• [SOURCE EXTRACT]
Please assist. My daughter, who will be 2 years in the next 3 weeks, has lived with my mum for the past 8 months. Due to unforeseen circumstances, we had to leave my daughter with me mum. She lives in another city, so we only got to see our daughter at the end of every month.

Two weeks ago, we brought my daughter back home. I returned to work today, and my daughter has to go to creche. She started last Wednesdya, for half a day. Today it is from 8am to 5pm.

It was so distressing to see her cry this morning. She just clung onto me. Am I harming my child, by firstly taking her from my mum & now putting her in creche? Will she adjust? I am so stressed over this. I have family that keep telling me that I am causing her harm. Rather than leaving her to grow with my mum, where she is happy, I have taken her back & I am putting her in creche. I have been told that I am going to make my child very ill.

Doc, please assist. This is my first child, so I am very stressed over al the things people are telling me. My daughter also refuses to eat much at creche. The nurse at creche said I should give her time & she will adjust. She is just insecure at the moment.

• [WHAT NEEDS TO BE DONE] Transcribe the post about a toddler starting creche in full, word for word.

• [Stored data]
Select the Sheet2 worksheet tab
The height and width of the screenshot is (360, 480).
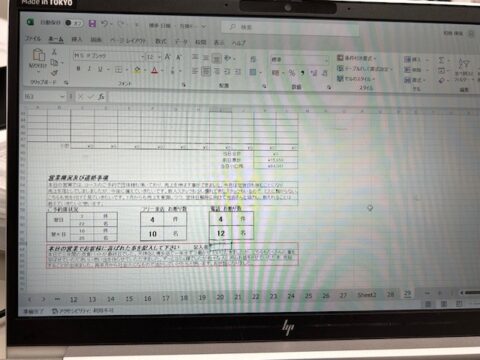367,295
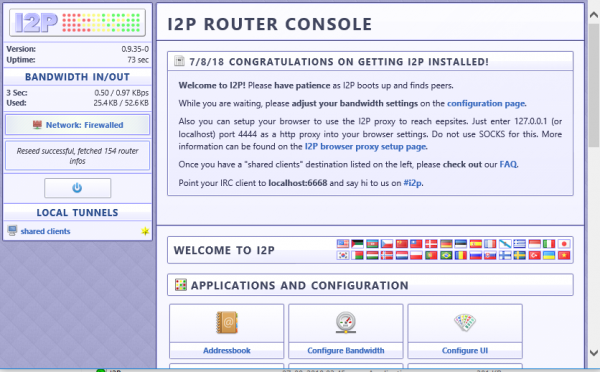600x372 pixels.
Task: Click the scrollbar down arrow
Action: point(593,353)
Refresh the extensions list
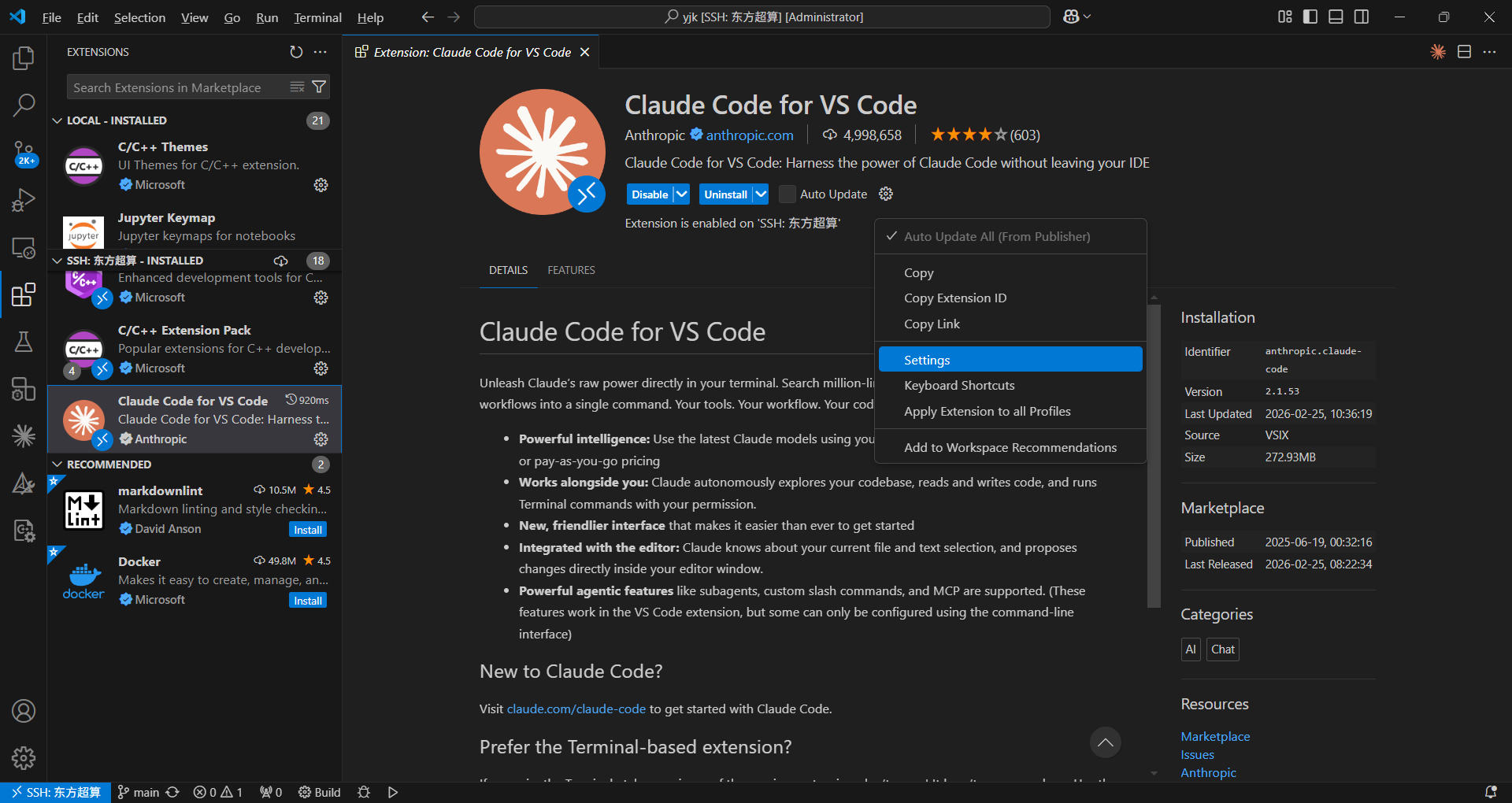This screenshot has width=1512, height=803. coord(296,52)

• [TASK ANSWER]
Please assist. My daughter, who will be 2 years in the next 3 weeks, has lived with my mum for the past 8 months. Due to unforeseen circumstances, we had to leave my daughter with me mum. She lives in another city, so we only got to see our daughter at the end of every month.

Two weeks ago, we brought my daughter back home. I returned to work today, and my daughter has to go to creche. She started last Wednesdya, for half a day. Today it is from 8am to 5pm.

It was so distressing to see her cry this morning. She just clung onto me. Am I harming my child, by firstly taking her from my mum & now putting her in creche? Will she adjust? I am so stressed over this. I have family that keep telling me that I am causing her harm. Rather than leaving her to grow with my mum, where she is happy, I have taken her back & I am putting her in creche. I have been told that I am going to make my child very ill.

Doc, please assist. This is my first child, so I am very stressed over al the things people are telling me. My daughter also refuses to eat much at creche. The nurse at creche said I should give her time & she will adjust. She is just insecure at the moment.